Der Detektiv habe hingegen mehrfach den Kunden physisch bedrängt und ihn angegriffen. Es werde durch die Videos widerlegt, dass der Detektiv seinerseits mit einem Angriff habe rechnen müssen. Für die aufgeheizte Situation sei allein der Sicherheitsmann verantwortlich gewesen.

Die Videos zeigten zudem klar, dass sich der Kunde in einer Notwehrsituation befunden habe. Er habe sich wehren dürfen. Deshalb wird der IV-Rentner von allen Vorwürfen freigesprochen. Er erhält für die öffentliche Erniedrigung im Warenhaus 800 Franken Genugtuung zugesprochen.

Der arbeitslose Sicherheitsmann ist hingegen in allen Punkten schuldig und wird mit einer bedingten Geldstrafe von 180 Tagessätzen à 30 Franken (5400 Franken) bestraft. Wegen der Vorstrafen wird die Geldstrafe vollzogen. Die Probezeit einer bedingt ausgesprochenen Vorstrafe wird um eineinhalb Jahre, bis Ende 2026, verlängert. Und dann gibt es noch eine Busse von 300 Franken.

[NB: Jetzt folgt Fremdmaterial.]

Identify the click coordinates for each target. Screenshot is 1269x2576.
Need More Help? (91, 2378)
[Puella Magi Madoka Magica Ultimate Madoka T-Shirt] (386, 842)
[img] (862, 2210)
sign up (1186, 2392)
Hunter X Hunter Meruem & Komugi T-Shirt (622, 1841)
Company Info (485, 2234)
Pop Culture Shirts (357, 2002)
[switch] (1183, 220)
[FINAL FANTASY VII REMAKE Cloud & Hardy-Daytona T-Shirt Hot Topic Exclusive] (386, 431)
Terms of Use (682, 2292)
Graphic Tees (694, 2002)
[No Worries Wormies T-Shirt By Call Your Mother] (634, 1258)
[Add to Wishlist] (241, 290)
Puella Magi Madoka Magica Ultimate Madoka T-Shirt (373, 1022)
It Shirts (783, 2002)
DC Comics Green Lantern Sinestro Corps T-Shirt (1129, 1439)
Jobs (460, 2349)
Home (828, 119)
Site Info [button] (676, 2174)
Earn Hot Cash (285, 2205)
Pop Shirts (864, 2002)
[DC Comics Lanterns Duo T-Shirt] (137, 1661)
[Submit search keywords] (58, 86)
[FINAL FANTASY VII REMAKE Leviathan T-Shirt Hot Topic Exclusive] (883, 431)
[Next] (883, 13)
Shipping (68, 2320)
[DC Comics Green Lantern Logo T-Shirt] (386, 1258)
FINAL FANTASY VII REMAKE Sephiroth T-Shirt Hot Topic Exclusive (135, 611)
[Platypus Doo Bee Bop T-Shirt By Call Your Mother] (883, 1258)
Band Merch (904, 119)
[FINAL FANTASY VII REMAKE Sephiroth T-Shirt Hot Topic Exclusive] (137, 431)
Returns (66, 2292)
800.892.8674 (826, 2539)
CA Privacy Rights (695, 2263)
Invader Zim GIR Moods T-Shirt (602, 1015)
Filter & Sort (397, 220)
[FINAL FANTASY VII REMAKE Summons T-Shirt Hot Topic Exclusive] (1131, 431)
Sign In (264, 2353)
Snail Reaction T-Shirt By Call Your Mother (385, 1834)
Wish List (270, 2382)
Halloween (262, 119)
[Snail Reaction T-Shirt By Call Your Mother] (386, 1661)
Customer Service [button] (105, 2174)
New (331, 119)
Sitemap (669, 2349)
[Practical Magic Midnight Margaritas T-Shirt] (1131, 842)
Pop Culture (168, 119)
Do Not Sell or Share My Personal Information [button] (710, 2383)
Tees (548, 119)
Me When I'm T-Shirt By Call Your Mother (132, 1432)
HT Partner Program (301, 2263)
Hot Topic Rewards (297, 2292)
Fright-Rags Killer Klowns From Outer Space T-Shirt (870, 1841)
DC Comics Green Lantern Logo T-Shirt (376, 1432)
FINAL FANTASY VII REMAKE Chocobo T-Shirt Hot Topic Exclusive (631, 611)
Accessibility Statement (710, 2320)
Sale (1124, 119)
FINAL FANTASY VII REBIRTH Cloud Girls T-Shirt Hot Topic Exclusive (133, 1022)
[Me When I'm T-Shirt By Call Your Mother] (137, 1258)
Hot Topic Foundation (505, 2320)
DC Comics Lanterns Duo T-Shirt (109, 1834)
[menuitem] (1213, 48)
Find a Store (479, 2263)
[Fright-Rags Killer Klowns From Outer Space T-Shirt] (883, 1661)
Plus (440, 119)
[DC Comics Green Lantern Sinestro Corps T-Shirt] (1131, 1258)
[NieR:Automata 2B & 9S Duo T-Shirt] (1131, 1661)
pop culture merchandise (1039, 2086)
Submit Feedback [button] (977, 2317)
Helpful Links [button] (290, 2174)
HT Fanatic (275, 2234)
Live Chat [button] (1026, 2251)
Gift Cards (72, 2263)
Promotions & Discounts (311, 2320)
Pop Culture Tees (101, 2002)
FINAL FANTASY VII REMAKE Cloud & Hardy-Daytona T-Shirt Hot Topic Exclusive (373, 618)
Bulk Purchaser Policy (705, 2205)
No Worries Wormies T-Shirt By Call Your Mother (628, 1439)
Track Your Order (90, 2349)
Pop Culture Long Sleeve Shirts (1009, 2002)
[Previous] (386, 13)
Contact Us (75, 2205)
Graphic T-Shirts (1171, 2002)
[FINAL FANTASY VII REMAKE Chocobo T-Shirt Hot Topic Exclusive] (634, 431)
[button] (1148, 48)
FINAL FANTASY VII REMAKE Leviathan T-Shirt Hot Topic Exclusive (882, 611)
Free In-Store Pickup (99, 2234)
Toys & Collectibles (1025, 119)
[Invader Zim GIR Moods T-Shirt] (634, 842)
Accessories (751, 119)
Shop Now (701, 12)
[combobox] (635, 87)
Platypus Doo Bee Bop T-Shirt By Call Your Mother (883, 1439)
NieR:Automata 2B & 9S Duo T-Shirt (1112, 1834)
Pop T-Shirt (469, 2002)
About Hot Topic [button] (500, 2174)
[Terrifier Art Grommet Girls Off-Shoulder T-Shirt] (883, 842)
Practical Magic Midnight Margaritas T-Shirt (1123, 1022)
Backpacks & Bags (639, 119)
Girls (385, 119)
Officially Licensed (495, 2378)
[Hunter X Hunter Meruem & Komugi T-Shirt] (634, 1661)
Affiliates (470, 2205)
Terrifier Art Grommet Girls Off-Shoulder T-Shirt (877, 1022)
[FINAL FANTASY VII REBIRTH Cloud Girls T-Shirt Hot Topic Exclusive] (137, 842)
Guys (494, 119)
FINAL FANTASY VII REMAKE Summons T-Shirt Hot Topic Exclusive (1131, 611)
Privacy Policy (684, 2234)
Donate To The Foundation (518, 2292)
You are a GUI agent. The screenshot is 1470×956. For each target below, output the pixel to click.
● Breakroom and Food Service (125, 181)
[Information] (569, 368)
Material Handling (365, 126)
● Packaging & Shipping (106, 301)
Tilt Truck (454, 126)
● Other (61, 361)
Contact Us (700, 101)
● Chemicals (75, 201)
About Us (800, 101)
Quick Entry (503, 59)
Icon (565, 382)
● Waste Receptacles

Auf einen Landesverweis verzichtet das Gericht hingegen, weil es sich um einen klaren persönlichen Härtefall handle.

Der Ex-Ladendetektiv muss neben der Geldstrafe und der Genugtuung auch noch 2100 Franken für das Vorverfahren, 2000 Franken Gerichtsgebühr und 3470 Franken für den Anwalt des IV-Rentners, also insgesamt rund 14 000 Franken bezahlen. Hinzu kommen auch noch die Kosten für seinen eigenen erbetenen Verteidiger.

Urteil GG240204 vom 5. 12. 2024, noch nicht rechtskräftig.